Cette vision peut être doublement dérangeante. Elle renforce d’abord le sentiment d’un déterminisme sans faille : non seulement les lois régissent le cours des événements dans chaque univers, mais elles régissent aussi la manière dont ces univers prolifèrent. Elle questionne ensuite la notion même de possibilité : si tout est réalisé quelque part, la frontière entre “possible” et “réel” se brouille. Il n’existe plus de possibles qui resteraient en suspens ; tous sont actualisés dans au moins un monde.
Destin : une notion vidée ou transformée ?
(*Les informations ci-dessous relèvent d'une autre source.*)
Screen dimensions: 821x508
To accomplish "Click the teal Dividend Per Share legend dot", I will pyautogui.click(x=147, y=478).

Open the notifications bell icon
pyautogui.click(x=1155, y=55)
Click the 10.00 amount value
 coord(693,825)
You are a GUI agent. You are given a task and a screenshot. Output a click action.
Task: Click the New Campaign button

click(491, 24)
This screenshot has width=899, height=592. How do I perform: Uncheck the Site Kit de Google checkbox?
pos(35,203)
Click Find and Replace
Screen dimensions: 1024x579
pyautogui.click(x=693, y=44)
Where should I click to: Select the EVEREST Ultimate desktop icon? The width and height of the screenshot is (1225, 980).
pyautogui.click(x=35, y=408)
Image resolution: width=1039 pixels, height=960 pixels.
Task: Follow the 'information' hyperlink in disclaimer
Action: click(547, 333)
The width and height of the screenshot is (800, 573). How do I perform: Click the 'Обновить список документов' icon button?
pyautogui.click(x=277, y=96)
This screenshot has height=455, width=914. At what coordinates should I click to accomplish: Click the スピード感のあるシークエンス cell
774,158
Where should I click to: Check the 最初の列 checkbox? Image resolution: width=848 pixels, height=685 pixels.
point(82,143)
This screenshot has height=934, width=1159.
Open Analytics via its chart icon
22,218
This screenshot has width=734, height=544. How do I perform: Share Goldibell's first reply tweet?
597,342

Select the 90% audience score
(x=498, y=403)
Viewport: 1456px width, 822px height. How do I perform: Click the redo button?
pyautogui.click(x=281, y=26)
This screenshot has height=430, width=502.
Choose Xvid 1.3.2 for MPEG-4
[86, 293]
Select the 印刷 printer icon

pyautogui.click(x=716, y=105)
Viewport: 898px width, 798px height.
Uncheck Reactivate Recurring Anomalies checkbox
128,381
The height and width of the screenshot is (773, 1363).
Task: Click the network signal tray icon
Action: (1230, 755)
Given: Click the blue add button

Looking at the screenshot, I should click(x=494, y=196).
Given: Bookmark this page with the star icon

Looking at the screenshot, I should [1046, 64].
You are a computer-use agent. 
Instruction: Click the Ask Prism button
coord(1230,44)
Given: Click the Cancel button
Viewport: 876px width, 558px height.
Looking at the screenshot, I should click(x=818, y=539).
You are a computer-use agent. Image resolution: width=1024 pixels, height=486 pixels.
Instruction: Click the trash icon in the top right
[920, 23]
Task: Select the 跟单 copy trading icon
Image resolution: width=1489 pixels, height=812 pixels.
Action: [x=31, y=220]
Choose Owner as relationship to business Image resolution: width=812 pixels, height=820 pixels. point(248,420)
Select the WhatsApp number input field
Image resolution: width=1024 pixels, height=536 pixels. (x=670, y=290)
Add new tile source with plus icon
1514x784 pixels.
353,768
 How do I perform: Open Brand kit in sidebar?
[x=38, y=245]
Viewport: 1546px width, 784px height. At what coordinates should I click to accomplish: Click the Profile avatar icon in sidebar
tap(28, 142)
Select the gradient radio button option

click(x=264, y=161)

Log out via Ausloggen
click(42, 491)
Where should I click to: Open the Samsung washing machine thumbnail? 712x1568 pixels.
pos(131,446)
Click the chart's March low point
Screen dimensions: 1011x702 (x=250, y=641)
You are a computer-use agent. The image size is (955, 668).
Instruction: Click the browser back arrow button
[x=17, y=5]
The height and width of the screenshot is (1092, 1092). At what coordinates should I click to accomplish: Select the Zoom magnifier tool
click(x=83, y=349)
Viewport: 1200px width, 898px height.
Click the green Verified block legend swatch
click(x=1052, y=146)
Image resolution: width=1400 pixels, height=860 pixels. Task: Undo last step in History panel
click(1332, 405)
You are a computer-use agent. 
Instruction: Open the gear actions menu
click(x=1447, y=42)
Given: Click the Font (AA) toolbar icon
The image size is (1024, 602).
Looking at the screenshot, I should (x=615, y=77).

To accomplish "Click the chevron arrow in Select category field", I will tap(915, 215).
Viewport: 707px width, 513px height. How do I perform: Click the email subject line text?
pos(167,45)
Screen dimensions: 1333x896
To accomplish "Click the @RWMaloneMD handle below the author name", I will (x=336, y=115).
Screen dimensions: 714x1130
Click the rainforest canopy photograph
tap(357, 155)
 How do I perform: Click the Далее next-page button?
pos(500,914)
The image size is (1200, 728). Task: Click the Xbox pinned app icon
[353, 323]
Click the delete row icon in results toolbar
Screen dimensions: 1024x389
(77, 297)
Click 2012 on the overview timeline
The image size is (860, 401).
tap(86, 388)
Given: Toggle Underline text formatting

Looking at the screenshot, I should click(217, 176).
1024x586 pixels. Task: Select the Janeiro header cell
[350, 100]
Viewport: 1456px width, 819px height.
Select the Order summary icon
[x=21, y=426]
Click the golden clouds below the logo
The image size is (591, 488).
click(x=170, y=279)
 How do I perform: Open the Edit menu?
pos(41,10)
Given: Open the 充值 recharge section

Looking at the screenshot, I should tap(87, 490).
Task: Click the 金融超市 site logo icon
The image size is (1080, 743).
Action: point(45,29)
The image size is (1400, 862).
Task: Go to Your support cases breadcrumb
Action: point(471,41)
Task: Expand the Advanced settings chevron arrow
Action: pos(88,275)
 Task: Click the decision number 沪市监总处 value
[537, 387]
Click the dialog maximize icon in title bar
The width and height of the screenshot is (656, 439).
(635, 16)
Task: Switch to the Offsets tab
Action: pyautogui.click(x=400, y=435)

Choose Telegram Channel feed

Dans un univers unique, le destin peut être compris comme la trajectoire singulière d’une vie ou d’un monde : un enchaînement d’événements qui donne le sentiment d’une nécessité intime, d’un “c’était écrit quelque part”.
Avec le multivers, cette notion se complique. Si, dans d’autres univers, votre vie prend d’autres tournants, si des versions de vous-mêmes existent qui ont fait des choix inverses, quel sens garderait l’idée d’un destin personnel ? Mon histoire n’est plus “la” manière dont les événements pouvaient se dérouler, mais une variante parmi d’autres.
On pourrait en conclure que la notion de destin est vidée de sa substance : plus rien n’est vraiment unique.
Pourtant, à l’échelle de l’expérience, notre vie reste irréductible. Même si d’autres doubles hypothétiques existent ailleurs, nous ne vivons qu’une trajectoire, celle qui se déploie ici. Le destin ne serait alors plus une nécessité cosmique, mais le nom que nous donnons, de l’intérieur, à la configuration singulière que nous habitons.
L’idée de multivers, paradoxalement, peut aussi renforcer un autre sens du destin : celui d’appartenir à une structure plus vaste qui nous dépasse. Notre histoire individuelle serait la manière dont, dans ce coin précis du réel, se déploie une trame plus générale, celle d’un univers parmi d’autres, obéissant à des lois dont nous sommes l’expression. Ce n’est plus le destin écrit pour nous, mais le destin d’un monde auquel nous participons.
Entre science et nouveau mythe
Au terme de ce parcours, la question initiale revient avec plus d’acuité. Le multivers est-il une hypothèse scientifique ou un nouveau mythe métaphysique ?
Il est sans doute les deux à la fois, selon le niveau auquel on se place. En tant qu’hypothèse, il prolonge sérieusement certaines théories physiques et cherche à rendre compte de données cosmologiques. À ce titre, il demeure légitime dans le champ de la science, même si son test empirique direct paraît hors de portée.
Mais dès qu’on en tire des conclusions existentielles ou qu’on l’utilise pour trancher des questions de sens – hasard ultime, nécessité globale, destin individuel –, on entre dans un autre registre. Le multivers devient alors un grand récit sur la réalité, qui structure notre manière de penser la place de l’humain, la valeur de nos choix, l’ampleur du hasard.
Un mythe, au sens noble, n’est pas une fable mensongère ; c’est une manière d’organiser le réel dans une histoire qui lui donne forme. Sous cet angle, le multivers fonctionne bel et bien comme un nouveau mythe métaphysique : il redistribue les cartes du destin, du hasard et de la nécessité, en proposant à la conscience moderne une image vertigineuse d’un réel où notre univers, loin d’être tout, n’est plus qu’un épisode parmi d’autres.
Reste à chacun de décider ce qu’il fait d’un tel récit : simple extension mathématique de nos théories, ou invitation à repenser, à nouveaux frais, ce que signifie exister ici plutôt qu’ailleurs, dans ce monde-ci plutôt que dans un autre.